Though anxious and distressed, supporting your kids as they navigate hormonal changes, unsavoury friendships, and sexual health is the best way to be.
This is easier to suggest in hindsight, but many stressful episodes led me to this conclusion.
We learned patience, practicality, and resilience during this brutal period.
But hey, they’re learning, and so are we. All things pass.
All Things Change
It’s a sad reality that as parents in a changing world, we must accept that while we direct our kids based on our paradigms of stability and success when they’re younger, they are only malleable up to a point.
As they grow older and start thinking for themselves, I’ve occasionally been easily offended or outraged by their differing views. But I’ve accepted that they’re now enjoying their own adventures, and if they were ever impressed by how much my school bag weighed at their age, they aren’t listening politely anymore.
My role has shifted to being around when needed, engaging in conversations, exploring ideas, providing sustenance and soft drinks, griping about chores, and admiring muscle flex poses.
Their thinking is evolving, with occasional discussions on ethics reflecting our values. We still argue but agree to disagree. They know we’re here for them, and there’s trust built from years of doing what parents do—from inconvenient drop-offs to cleaning up vomit.
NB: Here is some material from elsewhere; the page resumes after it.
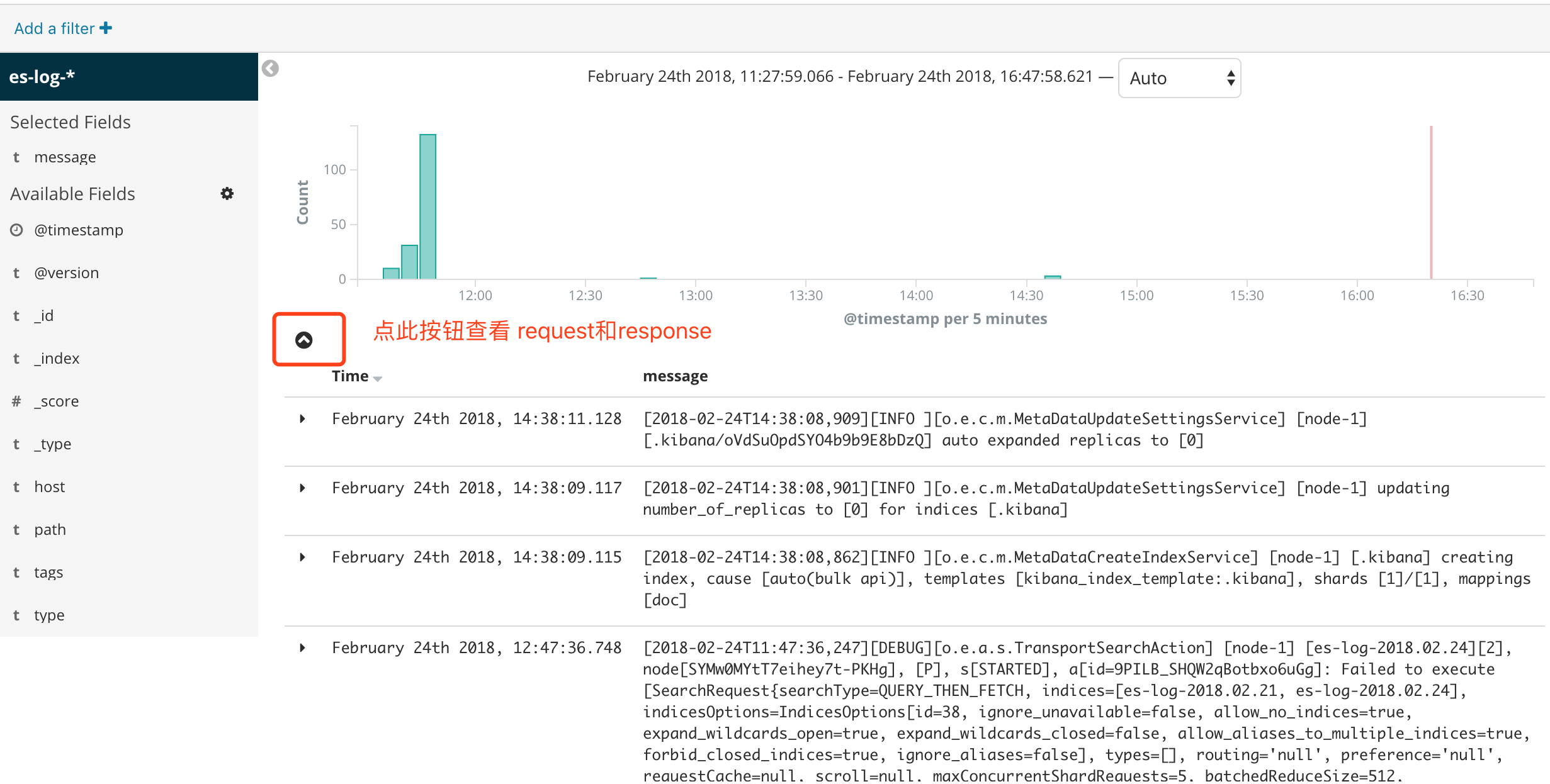
Task: Expand the 14:38:09.117 log entry
Action: [x=303, y=488]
And they make us laugh—that’s reward enough.
I feel like I’ve transitioned from hands-on parenting to being a supportive, background presence. I don’t mind this shift; it feels like I’ve moved from practical parenting to exploring the theory. Since this epiphany, I’ve become less irritable, more balanced, and have more time for things I enjoy, like savouring a good glass of wine.
I haven’t stopped being a parent and never will, but I’ve moved from active parenting to being a proud parent.
What a lovely feeling! Cheers!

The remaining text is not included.